Japanese name
- Kanji: 若松 詩子
- Kana: わかまつ うたこ
- Romanization: Wakamatsu Utako

= Utako Wakamatsu =

Japanese figure skater

Utako Wakamatsu (若松 詩子, Wakamatsu Utako) is a Japanese former competitive figure skater. From 2002 to 2007, she skated with Jean-Sébastien Fecteau as a pair skater for Canada, winning the silver medal at the 2006 Four Continents Championships. Earlier in her career, she competed in single skating for Japan.

== Career ==
Until 2002, Wakamatsu competed in single skating for Japan. She competed on the ISU Junior Grand Prix series, winning a bronze medal in 1999 in the Czech Republic, and at one senior Grand Prix event, the 2001 Skate America. She placed as high as fifth on the senior level at the Japan Championships.
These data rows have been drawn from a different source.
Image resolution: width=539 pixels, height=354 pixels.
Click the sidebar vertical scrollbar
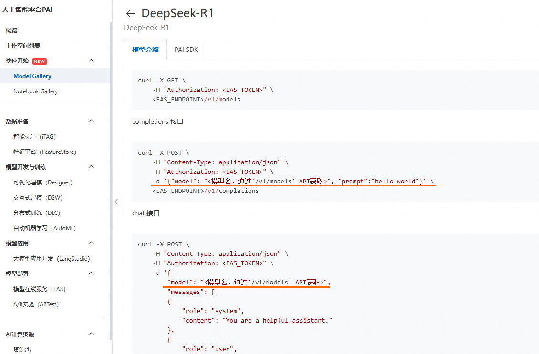point(111,181)
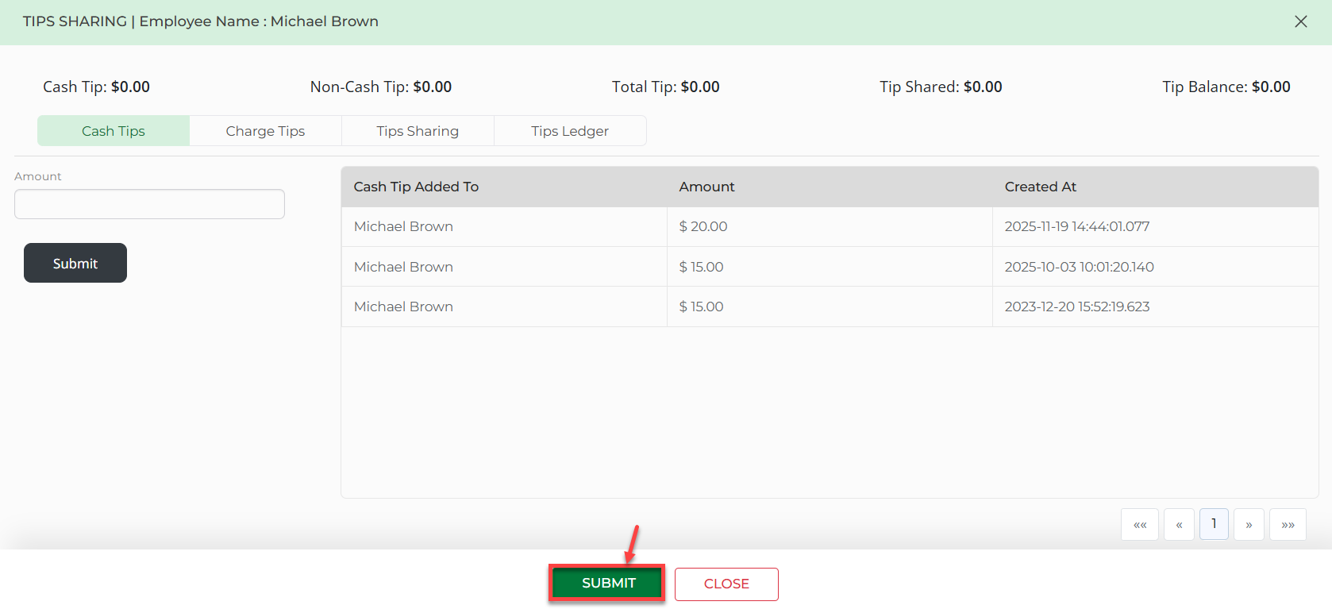Close the Tips Sharing dialog with X
Viewport: 1332px width, 613px height.
tap(1300, 21)
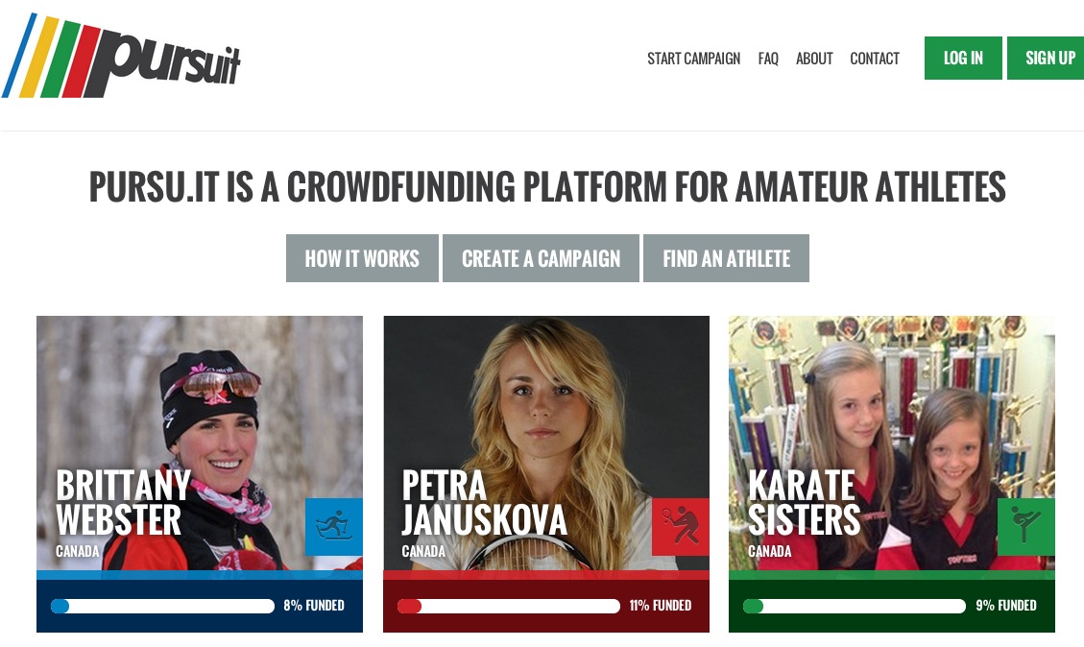Click Brittany Webster's 8% funded progress bar

(x=162, y=607)
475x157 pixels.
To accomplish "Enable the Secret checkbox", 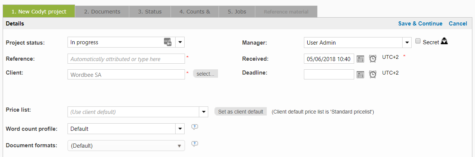I will (418, 42).
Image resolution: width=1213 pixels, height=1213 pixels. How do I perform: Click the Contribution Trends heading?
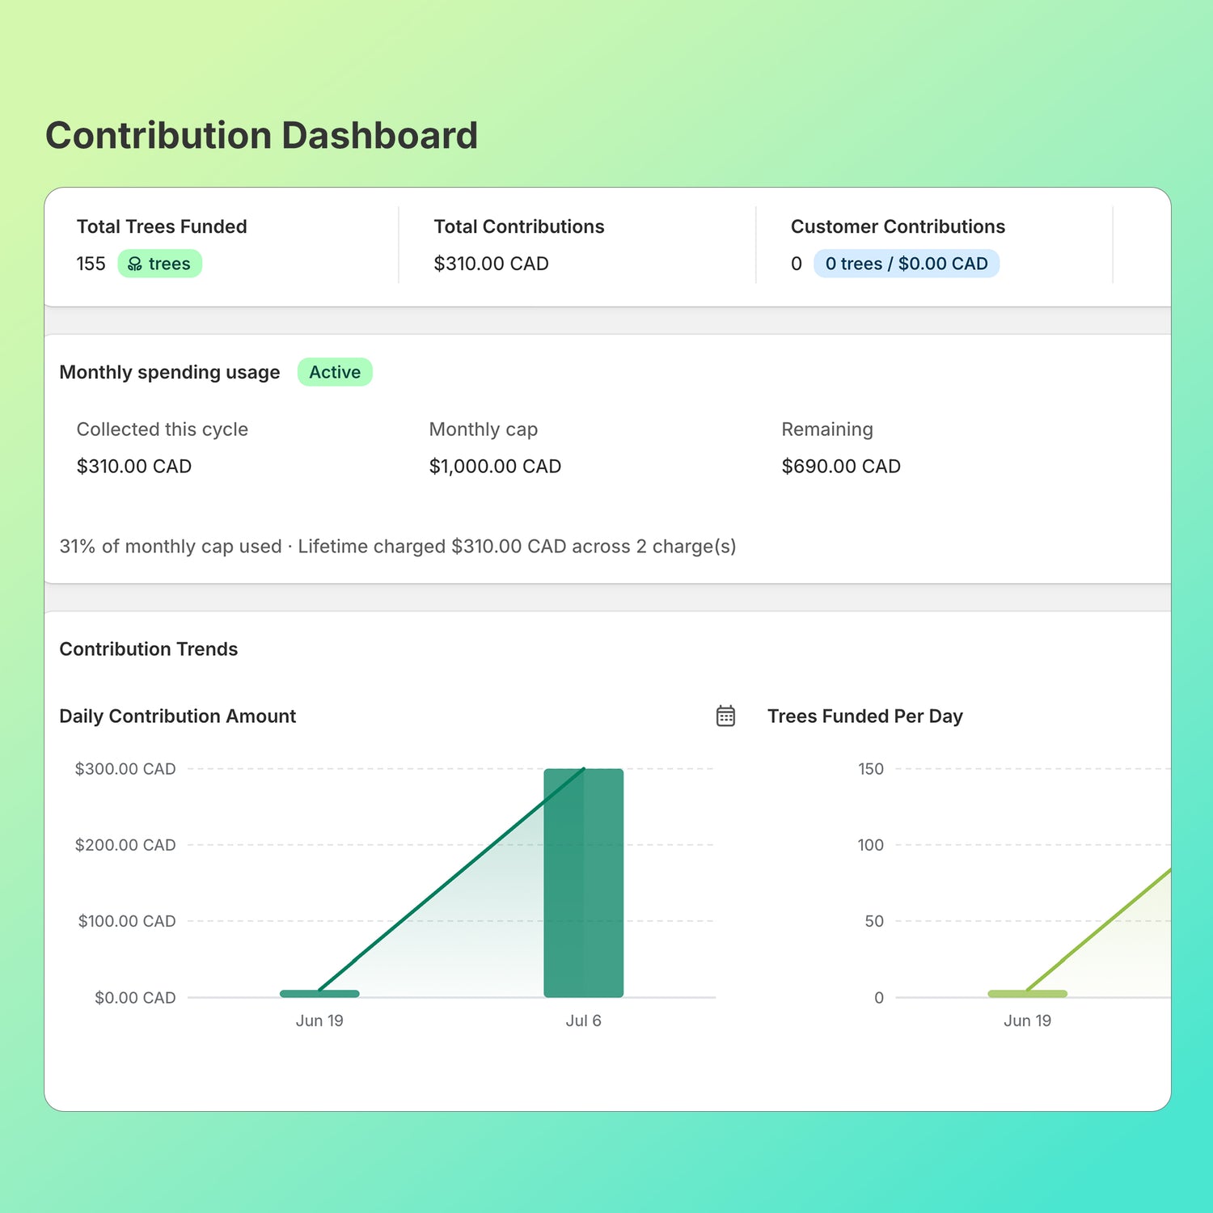[149, 649]
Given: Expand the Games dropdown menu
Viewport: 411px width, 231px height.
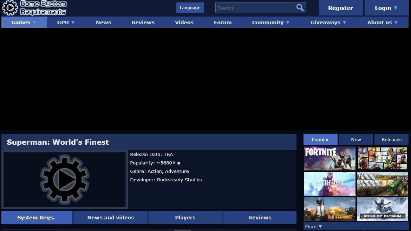Looking at the screenshot, I should pyautogui.click(x=24, y=23).
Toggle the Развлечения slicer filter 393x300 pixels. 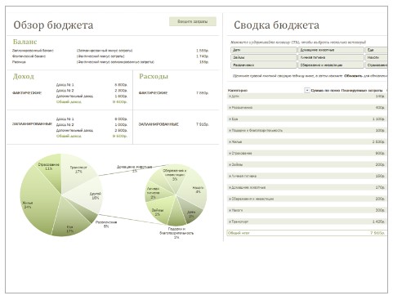click(264, 65)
In April 2002, Wakamatsu teamed up with Jean-Sébastien Fecteau to compete in pair skating for Canada. In 2003, they won gold medals at the Finlandia Trophy and Nebelhorn Trophy and made their Grand Prix debut.

In the 2004–05 season, Wakamatsu/Fecteau won silver at the 2005 Canadian Championships and were sent to the 2005 World Championships where they placed eighth.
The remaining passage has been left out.